Government’s reformist stance continues
After addressing the telecom industry’s immediate liquidity requirements in 2021, conducting a successful 5G auction in 2022, and rationalizing spectrum usage charge royalties, the government continued its reformist streak with the Telecom Bill 2023. Apart from several simplifying procedures for telcos that enable harmonization and surrender of spectrum, the bill introduces several provisions for user protection like consent-based receipt of advertising messages and measures to prevent SIM frauds and impersonation. The government is now carrying out consultation for regulating broadcast services. Apart from streamlining regulatory processes, the bill extends its purview to cover OTT services and introduces new provisions for emerging technologies.
Aatmanirbhar handset to Aatmanirbhar chips and networks
Telecom manufacturing has been a key success story of the government’s Production Linked Incentive (PLI) scheme) with 16 percent local value addition (Counterpoint estimates) in 2023 from 6 percent in 2016. The government is targeting multiple facets of the telecom and electronics supply chain through PLI schemes.

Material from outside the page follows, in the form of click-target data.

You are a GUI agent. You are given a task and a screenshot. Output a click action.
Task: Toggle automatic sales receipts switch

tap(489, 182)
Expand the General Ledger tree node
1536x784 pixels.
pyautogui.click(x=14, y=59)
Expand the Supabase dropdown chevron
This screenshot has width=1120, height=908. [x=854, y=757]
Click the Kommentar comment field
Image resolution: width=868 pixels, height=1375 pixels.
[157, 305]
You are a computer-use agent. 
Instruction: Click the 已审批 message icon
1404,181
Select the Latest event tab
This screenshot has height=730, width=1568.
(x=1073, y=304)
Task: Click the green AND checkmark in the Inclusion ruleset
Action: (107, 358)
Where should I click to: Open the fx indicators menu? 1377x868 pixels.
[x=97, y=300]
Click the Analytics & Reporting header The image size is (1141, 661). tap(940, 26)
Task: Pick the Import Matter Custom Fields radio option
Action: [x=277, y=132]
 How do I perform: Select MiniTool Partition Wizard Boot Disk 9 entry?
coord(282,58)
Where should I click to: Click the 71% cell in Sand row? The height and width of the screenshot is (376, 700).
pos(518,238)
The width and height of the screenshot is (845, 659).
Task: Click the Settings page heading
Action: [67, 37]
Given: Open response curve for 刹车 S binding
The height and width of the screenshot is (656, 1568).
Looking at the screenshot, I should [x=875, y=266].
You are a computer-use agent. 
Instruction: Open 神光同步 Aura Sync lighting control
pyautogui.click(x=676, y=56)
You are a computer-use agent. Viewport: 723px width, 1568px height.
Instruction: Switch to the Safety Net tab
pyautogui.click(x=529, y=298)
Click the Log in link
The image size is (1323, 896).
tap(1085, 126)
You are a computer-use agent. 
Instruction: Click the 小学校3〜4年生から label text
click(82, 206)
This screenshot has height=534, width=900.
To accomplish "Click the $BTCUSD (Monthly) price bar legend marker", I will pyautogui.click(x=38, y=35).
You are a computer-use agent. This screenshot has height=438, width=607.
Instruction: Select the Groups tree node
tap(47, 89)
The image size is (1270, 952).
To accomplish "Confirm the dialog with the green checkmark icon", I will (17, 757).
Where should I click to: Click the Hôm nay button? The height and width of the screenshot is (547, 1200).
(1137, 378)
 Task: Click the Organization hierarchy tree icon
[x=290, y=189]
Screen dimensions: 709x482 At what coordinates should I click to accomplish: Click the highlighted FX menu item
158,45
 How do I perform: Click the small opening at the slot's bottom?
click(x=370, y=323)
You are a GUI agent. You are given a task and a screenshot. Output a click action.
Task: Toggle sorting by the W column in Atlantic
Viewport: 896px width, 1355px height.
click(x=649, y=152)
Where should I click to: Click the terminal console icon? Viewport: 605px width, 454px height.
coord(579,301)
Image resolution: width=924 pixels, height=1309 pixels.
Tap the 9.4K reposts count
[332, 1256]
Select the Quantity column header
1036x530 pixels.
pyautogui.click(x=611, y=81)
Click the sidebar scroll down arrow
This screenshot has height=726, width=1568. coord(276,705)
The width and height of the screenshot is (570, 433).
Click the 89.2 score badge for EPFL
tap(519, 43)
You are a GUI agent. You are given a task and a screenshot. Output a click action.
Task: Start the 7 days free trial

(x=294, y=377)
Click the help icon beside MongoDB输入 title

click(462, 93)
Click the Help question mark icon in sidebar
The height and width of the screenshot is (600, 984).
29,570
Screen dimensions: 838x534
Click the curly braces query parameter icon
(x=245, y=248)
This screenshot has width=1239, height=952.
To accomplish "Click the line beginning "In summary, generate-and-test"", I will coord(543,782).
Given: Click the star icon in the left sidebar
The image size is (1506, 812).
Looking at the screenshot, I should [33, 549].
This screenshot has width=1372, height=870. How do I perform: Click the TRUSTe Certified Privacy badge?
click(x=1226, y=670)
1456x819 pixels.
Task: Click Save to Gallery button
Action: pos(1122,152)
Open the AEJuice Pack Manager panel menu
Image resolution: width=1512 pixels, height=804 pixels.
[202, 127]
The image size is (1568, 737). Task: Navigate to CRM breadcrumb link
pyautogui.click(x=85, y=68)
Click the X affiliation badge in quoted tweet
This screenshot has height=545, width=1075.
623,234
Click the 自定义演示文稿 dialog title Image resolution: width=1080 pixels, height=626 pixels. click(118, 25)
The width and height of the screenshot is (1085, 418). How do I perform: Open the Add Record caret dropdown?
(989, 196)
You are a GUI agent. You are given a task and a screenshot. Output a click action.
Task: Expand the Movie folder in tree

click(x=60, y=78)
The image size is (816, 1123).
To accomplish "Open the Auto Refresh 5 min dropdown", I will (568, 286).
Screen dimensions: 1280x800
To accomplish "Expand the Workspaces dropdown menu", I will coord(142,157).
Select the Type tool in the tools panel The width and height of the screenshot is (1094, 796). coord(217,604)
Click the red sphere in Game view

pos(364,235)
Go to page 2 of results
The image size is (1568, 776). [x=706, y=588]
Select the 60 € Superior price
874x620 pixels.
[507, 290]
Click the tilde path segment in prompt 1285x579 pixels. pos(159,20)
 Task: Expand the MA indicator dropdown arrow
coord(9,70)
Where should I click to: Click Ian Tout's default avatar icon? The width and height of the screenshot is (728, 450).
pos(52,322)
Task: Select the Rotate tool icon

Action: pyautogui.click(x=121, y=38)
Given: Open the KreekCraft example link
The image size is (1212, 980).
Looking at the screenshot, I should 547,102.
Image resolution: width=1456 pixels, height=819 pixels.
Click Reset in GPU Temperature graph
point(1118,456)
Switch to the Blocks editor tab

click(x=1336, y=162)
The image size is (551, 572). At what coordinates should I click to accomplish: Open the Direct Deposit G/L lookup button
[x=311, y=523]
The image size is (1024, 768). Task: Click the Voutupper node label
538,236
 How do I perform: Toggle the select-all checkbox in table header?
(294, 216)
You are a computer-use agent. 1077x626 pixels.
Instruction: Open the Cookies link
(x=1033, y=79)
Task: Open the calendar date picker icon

The Ministry of Electronics and Information Technology (MeitY) is implementing Modified Electronics Manufacturing Clusters (EMC 2.0) scheme to provide support for creation of world-class infrastructure. The DoT has taken a bold step by getting BSNL to deploy a completely indigenous 4G and 5G service. After extensive testing, BSNL placed an order for 100k 4G sites (upgradable to 5G) with Tejas Networks/Tata Group, which has developed fully homegrown 4G/5G networks. This will get executed in 2024.
Industry structure remains a continued government challenge
While the government has been proactive in addressing the telecom industry’s concerns and developing a homegrown ecosystem, the fragile state of VI remains a challenge. VI owes ~Rs 2 tn to the government for spectrum/AGR dues. After the government’s four-year moratorium on spectrum/AGR dues ends in Sep’25, VI’s annual government payments are Rs 411 billion. This is almost equal to the company’s annual revenues. Unless the government defers spectrum/AGR payments from VI or the industry nearly doubles tariffs, VI’s sustainability will remain in question. With the government already being the largest shareholder of VI (33 percent), the former will lead to the government becoming VI’s majority shareholder. The government has tough choices in the next two years.
Telecom infrastructure faces collateral industry structure challenges
VI’s continued funding struggles and precarious financial position are hurting telecom infrastructure providers. VI has ~Rs100 billion tower rentals outstanding to Indus Towers, which has its parent, Vodafone PLC, as a dominant shareholder. Indus’ infrastructure utilization is dipping as VI is unable to expand its network in tandem with that of Airtel. Current telecom infrastructure players are unable to reap benefits of infrastructure sharing due to the industry’s unequal competitive position. In 2024, it is difficult to envisage major changes on this front.